■ **BRIEF**: Begin at the top of the records and copy each line exactly. The line containing "My Favorites (949, 2447)" is the last one to include.

GIVEN DATA Block Start

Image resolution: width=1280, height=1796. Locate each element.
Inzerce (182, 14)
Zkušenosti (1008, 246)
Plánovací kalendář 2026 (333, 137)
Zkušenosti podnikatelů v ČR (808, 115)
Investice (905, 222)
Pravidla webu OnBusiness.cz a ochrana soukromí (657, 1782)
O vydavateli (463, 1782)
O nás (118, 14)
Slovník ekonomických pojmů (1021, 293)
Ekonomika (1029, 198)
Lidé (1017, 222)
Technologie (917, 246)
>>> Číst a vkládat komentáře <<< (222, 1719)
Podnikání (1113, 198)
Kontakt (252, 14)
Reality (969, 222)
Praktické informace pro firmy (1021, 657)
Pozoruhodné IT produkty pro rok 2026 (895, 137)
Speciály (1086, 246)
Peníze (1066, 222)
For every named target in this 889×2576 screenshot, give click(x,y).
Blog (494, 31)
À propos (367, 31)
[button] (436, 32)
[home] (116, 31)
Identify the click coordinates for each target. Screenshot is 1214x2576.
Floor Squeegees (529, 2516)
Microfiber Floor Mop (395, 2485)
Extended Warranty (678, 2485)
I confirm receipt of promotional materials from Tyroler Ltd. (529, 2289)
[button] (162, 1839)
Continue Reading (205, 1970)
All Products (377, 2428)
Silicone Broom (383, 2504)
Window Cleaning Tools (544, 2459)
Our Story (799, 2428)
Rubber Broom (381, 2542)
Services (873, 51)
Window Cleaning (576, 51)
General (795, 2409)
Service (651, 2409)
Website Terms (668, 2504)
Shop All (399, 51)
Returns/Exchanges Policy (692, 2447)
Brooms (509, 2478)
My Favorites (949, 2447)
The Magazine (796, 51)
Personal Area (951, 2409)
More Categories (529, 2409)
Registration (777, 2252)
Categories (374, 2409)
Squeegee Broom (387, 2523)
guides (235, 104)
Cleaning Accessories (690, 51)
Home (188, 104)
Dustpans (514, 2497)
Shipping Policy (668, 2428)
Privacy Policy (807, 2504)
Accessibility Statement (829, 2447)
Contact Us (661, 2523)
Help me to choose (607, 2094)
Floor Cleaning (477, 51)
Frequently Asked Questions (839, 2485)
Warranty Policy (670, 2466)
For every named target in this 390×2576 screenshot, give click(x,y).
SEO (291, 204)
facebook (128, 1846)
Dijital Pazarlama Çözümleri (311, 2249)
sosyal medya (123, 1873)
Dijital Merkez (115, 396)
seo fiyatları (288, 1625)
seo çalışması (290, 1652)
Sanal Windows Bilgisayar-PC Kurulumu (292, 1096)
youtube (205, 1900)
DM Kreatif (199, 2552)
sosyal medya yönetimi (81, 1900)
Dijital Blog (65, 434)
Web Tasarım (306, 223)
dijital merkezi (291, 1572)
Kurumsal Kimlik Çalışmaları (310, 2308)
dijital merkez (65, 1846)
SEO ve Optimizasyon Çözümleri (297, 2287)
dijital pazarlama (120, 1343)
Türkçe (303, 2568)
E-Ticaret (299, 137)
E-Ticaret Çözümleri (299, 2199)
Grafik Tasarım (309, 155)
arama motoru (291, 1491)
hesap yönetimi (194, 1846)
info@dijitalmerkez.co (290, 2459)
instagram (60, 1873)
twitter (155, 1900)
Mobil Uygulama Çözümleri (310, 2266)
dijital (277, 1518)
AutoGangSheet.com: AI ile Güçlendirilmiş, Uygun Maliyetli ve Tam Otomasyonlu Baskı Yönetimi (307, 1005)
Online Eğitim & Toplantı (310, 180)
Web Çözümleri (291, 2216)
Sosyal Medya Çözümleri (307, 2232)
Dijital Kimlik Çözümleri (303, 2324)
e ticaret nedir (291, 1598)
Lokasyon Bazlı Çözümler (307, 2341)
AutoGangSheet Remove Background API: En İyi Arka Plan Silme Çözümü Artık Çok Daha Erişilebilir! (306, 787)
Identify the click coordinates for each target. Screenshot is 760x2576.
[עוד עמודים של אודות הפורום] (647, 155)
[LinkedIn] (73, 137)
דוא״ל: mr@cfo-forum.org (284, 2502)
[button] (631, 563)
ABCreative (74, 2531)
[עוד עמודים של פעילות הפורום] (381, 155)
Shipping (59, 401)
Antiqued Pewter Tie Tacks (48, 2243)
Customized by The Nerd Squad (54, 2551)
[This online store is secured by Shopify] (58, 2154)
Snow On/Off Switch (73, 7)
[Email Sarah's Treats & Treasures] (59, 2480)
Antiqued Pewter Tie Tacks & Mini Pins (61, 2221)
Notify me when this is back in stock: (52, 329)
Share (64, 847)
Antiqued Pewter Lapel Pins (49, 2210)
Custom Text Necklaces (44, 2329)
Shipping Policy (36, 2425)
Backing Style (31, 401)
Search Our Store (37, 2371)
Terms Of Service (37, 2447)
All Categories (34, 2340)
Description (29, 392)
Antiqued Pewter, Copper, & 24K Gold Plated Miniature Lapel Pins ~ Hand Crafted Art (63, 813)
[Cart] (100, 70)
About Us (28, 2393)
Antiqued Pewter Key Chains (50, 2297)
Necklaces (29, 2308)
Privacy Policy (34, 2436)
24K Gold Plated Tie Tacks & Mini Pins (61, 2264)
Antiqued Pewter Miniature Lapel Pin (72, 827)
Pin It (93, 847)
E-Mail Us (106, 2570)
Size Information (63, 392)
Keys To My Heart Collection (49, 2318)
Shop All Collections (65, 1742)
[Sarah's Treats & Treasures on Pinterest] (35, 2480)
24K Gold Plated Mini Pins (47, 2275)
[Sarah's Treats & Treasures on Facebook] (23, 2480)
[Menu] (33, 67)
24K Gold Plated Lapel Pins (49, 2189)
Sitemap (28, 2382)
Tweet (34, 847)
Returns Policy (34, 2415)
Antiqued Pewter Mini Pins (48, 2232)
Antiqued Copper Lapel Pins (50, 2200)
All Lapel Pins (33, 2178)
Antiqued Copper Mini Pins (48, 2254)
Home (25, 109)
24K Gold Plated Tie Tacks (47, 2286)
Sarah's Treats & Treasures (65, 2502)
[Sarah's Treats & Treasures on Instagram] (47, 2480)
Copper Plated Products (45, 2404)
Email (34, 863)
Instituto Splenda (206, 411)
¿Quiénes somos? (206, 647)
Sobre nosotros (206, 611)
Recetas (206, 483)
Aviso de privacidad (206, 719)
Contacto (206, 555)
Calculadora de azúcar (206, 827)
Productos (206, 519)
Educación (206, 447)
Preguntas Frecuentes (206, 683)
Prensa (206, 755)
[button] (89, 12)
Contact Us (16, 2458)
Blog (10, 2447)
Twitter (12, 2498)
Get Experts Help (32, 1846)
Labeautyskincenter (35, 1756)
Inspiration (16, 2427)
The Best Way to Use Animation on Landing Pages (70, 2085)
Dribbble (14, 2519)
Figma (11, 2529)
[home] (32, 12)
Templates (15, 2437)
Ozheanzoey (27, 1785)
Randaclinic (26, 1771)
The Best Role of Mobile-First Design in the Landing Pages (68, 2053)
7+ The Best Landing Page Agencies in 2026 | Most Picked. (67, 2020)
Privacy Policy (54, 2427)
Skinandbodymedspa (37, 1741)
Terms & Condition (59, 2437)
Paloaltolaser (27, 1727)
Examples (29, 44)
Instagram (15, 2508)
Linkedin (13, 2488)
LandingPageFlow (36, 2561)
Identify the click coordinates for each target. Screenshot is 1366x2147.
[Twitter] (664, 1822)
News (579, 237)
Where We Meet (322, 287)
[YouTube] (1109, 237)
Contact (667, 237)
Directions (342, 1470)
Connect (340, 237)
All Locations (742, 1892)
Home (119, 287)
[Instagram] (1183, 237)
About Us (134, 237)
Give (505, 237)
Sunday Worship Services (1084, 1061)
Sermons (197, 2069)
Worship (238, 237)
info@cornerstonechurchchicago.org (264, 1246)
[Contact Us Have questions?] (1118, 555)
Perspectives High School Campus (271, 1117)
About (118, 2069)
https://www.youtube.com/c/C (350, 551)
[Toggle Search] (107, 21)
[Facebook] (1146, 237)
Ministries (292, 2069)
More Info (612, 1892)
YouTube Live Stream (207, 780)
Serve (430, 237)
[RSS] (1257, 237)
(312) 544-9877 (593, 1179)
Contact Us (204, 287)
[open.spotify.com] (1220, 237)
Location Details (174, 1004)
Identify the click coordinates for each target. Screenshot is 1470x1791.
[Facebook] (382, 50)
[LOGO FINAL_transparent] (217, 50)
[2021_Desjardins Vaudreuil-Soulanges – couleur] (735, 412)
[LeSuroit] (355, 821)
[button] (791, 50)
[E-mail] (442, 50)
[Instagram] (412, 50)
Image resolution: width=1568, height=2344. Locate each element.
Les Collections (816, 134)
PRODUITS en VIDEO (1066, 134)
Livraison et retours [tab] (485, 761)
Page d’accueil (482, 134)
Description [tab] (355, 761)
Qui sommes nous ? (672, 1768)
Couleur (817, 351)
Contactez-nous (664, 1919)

GIVEN DATA Block End

■ **ANSWER TO THE EXERCISE**:
Image resolution: width=1280, height=1796. Locate each element.
Inzerce (182, 14)
Zkušenosti (1008, 246)
Plánovací kalendář 2026 (333, 137)
Zkušenosti podnikatelů v ČR (808, 115)
Investice (905, 222)
Pravidla webu OnBusiness.cz a ochrana soukromí (657, 1782)
O vydavateli (463, 1782)
O nás (118, 14)
Slovník ekonomických pojmů (1021, 293)
Ekonomika (1029, 198)
Lidé (1017, 222)
Technologie (917, 246)
>>> Číst a vkládat komentáře <<< (222, 1719)
Podnikání (1113, 198)
Kontakt (252, 14)
Reality (969, 222)
Praktické informace pro firmy (1021, 657)
Pozoruhodné IT produkty pro rok 2026 (895, 137)
Speciály (1086, 246)
Peníze (1066, 222)
For every named target in this 889×2576 screenshot, give click(x,y).
Blog (494, 31)
À propos (367, 31)
[button] (436, 32)
[home] (116, 31)
Identify the click coordinates for each target. Screenshot is 1214x2576.
Floor Squeegees (529, 2516)
Microfiber Floor Mop (395, 2485)
Extended Warranty (678, 2485)
I confirm receipt of promotional materials from Tyroler Ltd. (529, 2289)
[button] (162, 1839)
Continue Reading (205, 1970)
All Products (377, 2428)
Silicone Broom (383, 2504)
Window Cleaning Tools (544, 2459)
Our Story (799, 2428)
Rubber Broom (381, 2542)
Services (873, 51)
Window Cleaning (576, 51)
General (795, 2409)
Service (651, 2409)
Website Terms (668, 2504)
Shop All (399, 51)
Returns/Exchanges Policy (692, 2447)
Brooms (509, 2478)
My Favorites (949, 2447)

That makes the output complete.